Recently I went away for a retreat* with Christian leaders from across Watford from a wide range of organisations and denominations. One of the strange things to me is the idea of starting with Bible readings. As a Quaker I start with expectant, waiting silence which may lead me to the Bible but quite possibly elsewhere.
However, on this occasion one of the initial readings was from Paul’s letter to the Ephesians (3:14 – 19):
For this reason I kneel before the Father, from whom every family in heaven and on earth derives its name. I pray that out of his glorious riches he may strengthen you with power through his Spirit in your inner being, so that Christ may dwell in your hearts through faith. And I pray that you, being rooted and established in love, may have power, together with all the Lord’s holy people, to grasp how wide and long and high and deep is the love of Christ, and to know this love that surpasses knowledge – that you may be filled to the measure of all the fullness of God.

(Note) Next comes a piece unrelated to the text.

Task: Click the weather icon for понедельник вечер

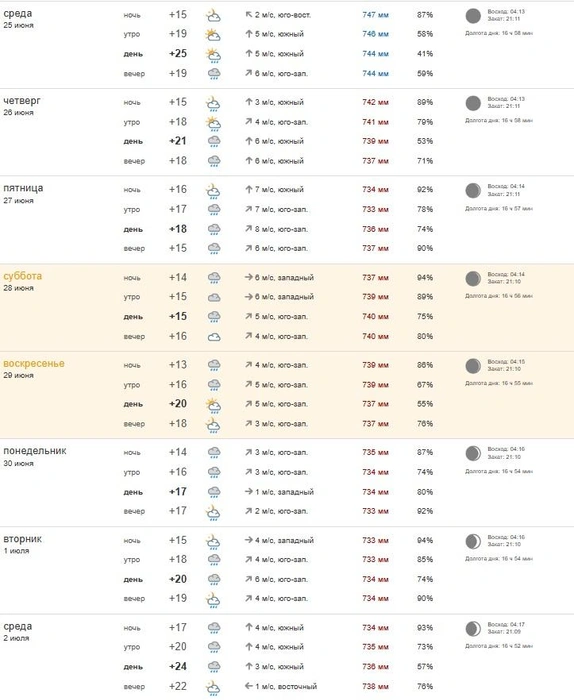Action: coord(213,512)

The phrase ‘so that Christ may dwell in your hearts’ really spoke to me. Like early Friends I could read this and relate it to my own experience, in this case of the Inner Teacher. It stayed with me throughout the retreat, where our theme was ‘going deeper’ and we considered and shared what it meant to each of us to go deeper with God personally and with our congregation or organisation. The depth of sharing was amazing.
We also worshipped together in a variety of styles and heard about other unity movements, similar to Christians across Watford, in other UK towns and cities, and across the world.
Some years ago, challenged on a Woodbrooke course to be bold and speak out about how I would like to help change the world, I committed to paper and said to my small group that I wanted to help bring the Kingdom of God to Watford. In one way I believe that it is already here, even though it doesn’t look much like it. What is needed is to show people that and to change the things that don’t fit. A good start is for us all to ‘love our neighbour as ourself’, another is for us to do this together. This group is one that is working towards the same aim (even if we picture the Kingdom a bit differently) and is modelling it in the relations we are all building with one another, and, in our various ways, with the much wider community.
* I am cautious of the word ‘retreat’ in this context. It suggests to many a quiet, inward solitary occupation. This was a retreat from the immediacy of our daily lives and from Watford (though we only travelled across Hertfordshire), but very much a seeking together for the will of God for ourselves and our town. And it was certainly not quiet, we did a lot of talking, but with a lot of good listening too.